# The exercise
Retype every row below word for word, keeping each line as it appears.

# Material for the task
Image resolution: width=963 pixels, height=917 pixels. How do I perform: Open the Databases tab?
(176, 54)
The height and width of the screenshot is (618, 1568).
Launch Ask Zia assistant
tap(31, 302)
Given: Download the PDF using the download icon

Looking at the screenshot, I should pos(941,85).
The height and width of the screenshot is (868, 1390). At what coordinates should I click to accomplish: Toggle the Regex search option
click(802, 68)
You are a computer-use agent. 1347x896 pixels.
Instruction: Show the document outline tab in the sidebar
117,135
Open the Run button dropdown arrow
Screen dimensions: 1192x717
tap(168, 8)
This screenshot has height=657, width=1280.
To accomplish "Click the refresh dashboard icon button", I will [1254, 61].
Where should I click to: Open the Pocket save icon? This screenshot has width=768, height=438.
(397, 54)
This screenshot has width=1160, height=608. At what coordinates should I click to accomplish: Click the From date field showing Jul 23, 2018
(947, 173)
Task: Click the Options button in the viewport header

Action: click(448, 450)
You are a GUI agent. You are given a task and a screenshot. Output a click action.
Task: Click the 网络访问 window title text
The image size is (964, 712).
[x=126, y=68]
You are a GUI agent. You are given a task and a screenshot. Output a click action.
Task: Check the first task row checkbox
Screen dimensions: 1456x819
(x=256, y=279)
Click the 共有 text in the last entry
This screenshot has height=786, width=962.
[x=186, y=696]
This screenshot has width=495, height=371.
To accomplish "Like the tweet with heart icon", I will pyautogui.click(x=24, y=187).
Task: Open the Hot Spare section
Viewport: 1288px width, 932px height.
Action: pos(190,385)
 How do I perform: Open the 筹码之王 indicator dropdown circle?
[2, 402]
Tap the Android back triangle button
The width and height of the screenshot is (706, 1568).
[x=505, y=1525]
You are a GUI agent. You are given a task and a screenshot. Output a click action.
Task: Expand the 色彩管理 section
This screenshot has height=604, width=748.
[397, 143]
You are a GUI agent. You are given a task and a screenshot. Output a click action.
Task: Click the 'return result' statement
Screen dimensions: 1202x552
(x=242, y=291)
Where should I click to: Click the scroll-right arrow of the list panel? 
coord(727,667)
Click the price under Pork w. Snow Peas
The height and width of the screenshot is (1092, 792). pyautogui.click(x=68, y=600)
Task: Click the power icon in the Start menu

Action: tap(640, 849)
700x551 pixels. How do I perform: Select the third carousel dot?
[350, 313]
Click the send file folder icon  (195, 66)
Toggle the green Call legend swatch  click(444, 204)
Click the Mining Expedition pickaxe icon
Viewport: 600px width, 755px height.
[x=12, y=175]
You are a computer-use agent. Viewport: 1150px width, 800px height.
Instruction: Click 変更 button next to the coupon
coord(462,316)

# Solved exercise
Image resolution: width=963 pixels, height=917 pixels. How do I perform: Open the Databases tab?
(176, 54)
The height and width of the screenshot is (618, 1568).
Launch Ask Zia assistant
tap(31, 302)
Given: Download the PDF using the download icon

Looking at the screenshot, I should pos(941,85).
The height and width of the screenshot is (868, 1390). At what coordinates should I click to accomplish: Toggle the Regex search option
click(802, 68)
You are a computer-use agent. 1347x896 pixels.
Instruction: Show the document outline tab in the sidebar
117,135
Open the Run button dropdown arrow
Screen dimensions: 1192x717
tap(168, 8)
This screenshot has height=657, width=1280.
To accomplish "Click the refresh dashboard icon button", I will [1254, 61].
Where should I click to: Open the Pocket save icon? This screenshot has width=768, height=438.
(397, 54)
This screenshot has width=1160, height=608. At what coordinates should I click to accomplish: Click the From date field showing Jul 23, 2018
(947, 173)
Task: Click the Options button in the viewport header

Action: click(448, 450)
You are a GUI agent. You are given a task and a screenshot. Output a click action.
Task: Click the 网络访问 window title text
The image size is (964, 712).
[x=126, y=68]
You are a GUI agent. You are given a task and a screenshot. Output a click action.
Task: Check the first task row checkbox
Screen dimensions: 1456x819
(x=256, y=279)
Click the 共有 text in the last entry
This screenshot has height=786, width=962.
[x=186, y=696]
This screenshot has width=495, height=371.
To accomplish "Like the tweet with heart icon", I will pyautogui.click(x=24, y=187).
Task: Open the Hot Spare section
Viewport: 1288px width, 932px height.
Action: pos(190,385)
 How do I perform: Open the 筹码之王 indicator dropdown circle?
[2, 402]
Tap the Android back triangle button
The width and height of the screenshot is (706, 1568).
[x=505, y=1525]
You are a GUI agent. You are given a task and a screenshot. Output a click action.
Task: Expand the 色彩管理 section
This screenshot has height=604, width=748.
[397, 143]
You are a GUI agent. You are given a task and a screenshot. Output a click action.
Task: Click the 'return result' statement
Screen dimensions: 1202x552
(x=242, y=291)
Where should I click to: Click the scroll-right arrow of the list panel? 
coord(727,667)
Click the price under Pork w. Snow Peas
The height and width of the screenshot is (1092, 792). pyautogui.click(x=68, y=600)
Task: Click the power icon in the Start menu

Action: tap(640, 849)
700x551 pixels. How do I perform: Select the third carousel dot?
[350, 313]
Click the send file folder icon  (195, 66)
Toggle the green Call legend swatch  click(444, 204)
Click the Mining Expedition pickaxe icon
Viewport: 600px width, 755px height.
[x=12, y=175]
You are a computer-use agent. Viewport: 1150px width, 800px height.
Instruction: Click 変更 button next to the coupon
coord(462,316)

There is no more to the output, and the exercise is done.